I don’t know when I’ll get over the fact that there are real hikes you can do out here in LA that are really centrally located. I mean, during a break in my meeting schedule on any given day, I can take a detour into Wilacre Park, part of Fryman Canyon, on my way to the Valley.
Because of its proximity to just about everything, the parking lot is likely to be full, and you might be greeted by a group of well-toned, tanned men and their dogs getting ready to set off on the trail. But just because it’s popular doesn’t mean the park is too populated: the steep climb dissipates the crowd from the get-go, everyone taking the wide, old paved road at their own pace.

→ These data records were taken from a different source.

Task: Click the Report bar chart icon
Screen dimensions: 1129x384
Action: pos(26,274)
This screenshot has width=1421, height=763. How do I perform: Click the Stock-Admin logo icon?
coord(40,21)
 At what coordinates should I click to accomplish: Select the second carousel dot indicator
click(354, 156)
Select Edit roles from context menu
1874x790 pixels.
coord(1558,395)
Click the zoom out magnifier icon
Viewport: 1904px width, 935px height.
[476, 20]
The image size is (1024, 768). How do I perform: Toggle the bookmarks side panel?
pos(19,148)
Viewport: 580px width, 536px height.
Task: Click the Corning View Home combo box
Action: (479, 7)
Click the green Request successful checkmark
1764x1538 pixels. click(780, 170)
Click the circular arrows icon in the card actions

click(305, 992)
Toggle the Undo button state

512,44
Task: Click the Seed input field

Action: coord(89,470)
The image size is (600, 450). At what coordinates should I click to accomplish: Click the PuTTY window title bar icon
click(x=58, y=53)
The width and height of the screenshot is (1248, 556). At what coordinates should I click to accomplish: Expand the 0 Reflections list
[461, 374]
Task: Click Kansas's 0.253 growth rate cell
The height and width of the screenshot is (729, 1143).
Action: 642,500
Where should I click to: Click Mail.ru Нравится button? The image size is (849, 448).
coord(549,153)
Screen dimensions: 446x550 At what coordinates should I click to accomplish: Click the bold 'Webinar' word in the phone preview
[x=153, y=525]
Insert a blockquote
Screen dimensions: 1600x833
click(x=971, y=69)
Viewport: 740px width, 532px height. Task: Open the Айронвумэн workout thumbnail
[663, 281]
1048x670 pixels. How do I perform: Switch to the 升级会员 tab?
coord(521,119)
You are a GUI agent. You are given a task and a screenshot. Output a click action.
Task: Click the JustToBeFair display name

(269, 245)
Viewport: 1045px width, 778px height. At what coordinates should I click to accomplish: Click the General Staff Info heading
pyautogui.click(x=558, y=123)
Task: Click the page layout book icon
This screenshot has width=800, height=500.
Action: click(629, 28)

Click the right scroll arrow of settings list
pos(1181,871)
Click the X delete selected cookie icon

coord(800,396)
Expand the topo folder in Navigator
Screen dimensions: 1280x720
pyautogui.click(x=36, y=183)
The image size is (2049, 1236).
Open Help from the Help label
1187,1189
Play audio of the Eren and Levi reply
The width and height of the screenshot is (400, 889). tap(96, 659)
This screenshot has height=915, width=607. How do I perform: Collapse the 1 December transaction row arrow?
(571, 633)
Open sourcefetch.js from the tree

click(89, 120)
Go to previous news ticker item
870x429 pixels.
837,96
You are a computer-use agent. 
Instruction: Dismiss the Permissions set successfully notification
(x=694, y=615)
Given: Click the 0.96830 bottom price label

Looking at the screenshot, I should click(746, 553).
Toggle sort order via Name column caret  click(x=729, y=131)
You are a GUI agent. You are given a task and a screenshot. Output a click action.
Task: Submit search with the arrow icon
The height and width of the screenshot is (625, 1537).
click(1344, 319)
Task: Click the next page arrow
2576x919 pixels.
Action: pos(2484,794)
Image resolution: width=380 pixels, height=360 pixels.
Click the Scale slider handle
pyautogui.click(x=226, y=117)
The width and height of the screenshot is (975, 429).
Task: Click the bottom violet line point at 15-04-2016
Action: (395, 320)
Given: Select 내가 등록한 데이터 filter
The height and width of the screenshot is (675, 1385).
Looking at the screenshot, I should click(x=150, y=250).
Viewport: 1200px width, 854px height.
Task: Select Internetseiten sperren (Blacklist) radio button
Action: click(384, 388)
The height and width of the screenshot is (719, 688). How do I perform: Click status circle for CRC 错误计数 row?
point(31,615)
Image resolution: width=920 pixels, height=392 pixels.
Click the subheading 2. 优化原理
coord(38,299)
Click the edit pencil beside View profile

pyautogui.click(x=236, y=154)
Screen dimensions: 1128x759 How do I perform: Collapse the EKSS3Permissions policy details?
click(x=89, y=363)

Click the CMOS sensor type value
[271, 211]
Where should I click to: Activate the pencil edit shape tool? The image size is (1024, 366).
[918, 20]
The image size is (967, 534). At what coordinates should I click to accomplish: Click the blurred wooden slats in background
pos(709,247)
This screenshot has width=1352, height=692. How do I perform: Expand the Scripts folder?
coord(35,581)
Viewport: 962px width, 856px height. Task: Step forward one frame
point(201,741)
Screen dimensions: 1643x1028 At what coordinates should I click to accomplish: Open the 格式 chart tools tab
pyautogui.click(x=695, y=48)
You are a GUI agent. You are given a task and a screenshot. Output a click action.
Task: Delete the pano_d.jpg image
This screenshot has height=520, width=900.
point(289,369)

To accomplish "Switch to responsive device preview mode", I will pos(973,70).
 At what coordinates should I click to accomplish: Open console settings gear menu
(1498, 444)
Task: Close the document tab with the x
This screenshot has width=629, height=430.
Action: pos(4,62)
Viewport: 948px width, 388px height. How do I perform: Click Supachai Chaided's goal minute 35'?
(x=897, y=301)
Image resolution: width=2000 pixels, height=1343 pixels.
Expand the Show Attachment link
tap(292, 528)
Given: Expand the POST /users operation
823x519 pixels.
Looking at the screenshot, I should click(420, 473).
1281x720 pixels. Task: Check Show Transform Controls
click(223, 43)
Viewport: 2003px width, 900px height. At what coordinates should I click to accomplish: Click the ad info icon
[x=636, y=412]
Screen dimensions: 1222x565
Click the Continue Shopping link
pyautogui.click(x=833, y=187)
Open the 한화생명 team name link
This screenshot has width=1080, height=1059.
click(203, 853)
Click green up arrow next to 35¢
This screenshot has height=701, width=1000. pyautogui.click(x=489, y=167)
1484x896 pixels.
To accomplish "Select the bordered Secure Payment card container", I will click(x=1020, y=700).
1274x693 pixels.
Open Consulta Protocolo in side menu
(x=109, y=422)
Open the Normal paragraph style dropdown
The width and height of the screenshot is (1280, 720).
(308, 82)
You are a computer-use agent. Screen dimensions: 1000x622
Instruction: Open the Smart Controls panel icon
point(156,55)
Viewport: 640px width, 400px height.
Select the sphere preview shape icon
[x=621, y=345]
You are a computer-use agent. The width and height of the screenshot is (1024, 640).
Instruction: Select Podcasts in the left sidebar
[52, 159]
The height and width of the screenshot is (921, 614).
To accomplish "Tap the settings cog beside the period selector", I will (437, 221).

There are lots of signs of former habitation in the park, from the paved road to fences and other rusted, graffitied metal scraps. Wilacre reportedly housed the estate of a silent film star.
There was definitely a building here once.
But the winding road increasingly loses its pavement and takes you quickly out of the city, with gentle reminders along the way when a clearing reveals the skyline below.
On my first visit, I thought there was a big loop that I could take though the park that would return me to the parking lot, but the only trail marker I ever saw was at the Betty B. Dearing trailhead, and never again. There are other diversions off the trail, though, including this steep climb to a scenic overlook, whose rope-assisted climb proved to be visited less, yet extremely gratifying.
On the way to the top, there’s a giant beaver cactus that had been carved within an inch of its life.
Back down below, Wilacre Park just ends, and leads into Coldwater Canyon and its pervasive propaganda from the Tree People. The color of the ground below actually changes to show the boundary between the two parks.
Having expected a loop, and not having a map with me, I retraced my steps through Wilacre to try to find a turn I may have missed. I only found unmarked, narrow clearings through thick brush that appeared to be more like washes than trails and, so, defeated, revised my hike into an out-and-back and went back the same way I came.
The wildflowers in LA can be stunning early in the year, but by spring – with the incipient summer and the rising temperatures – it can be mostly just green (which, in LA, is better than the very flammable brown).
Still, you might spot a few splashes of color along the way.
Hiking Wilacre Park isn’t the most obvious choice, nor is it the most difficult – but regardless of where you go, it’s always a good idea to bring a map.
Directions:Wilacre Park is located at 3141 Fryman, just off Laurel Canyon Boulevard.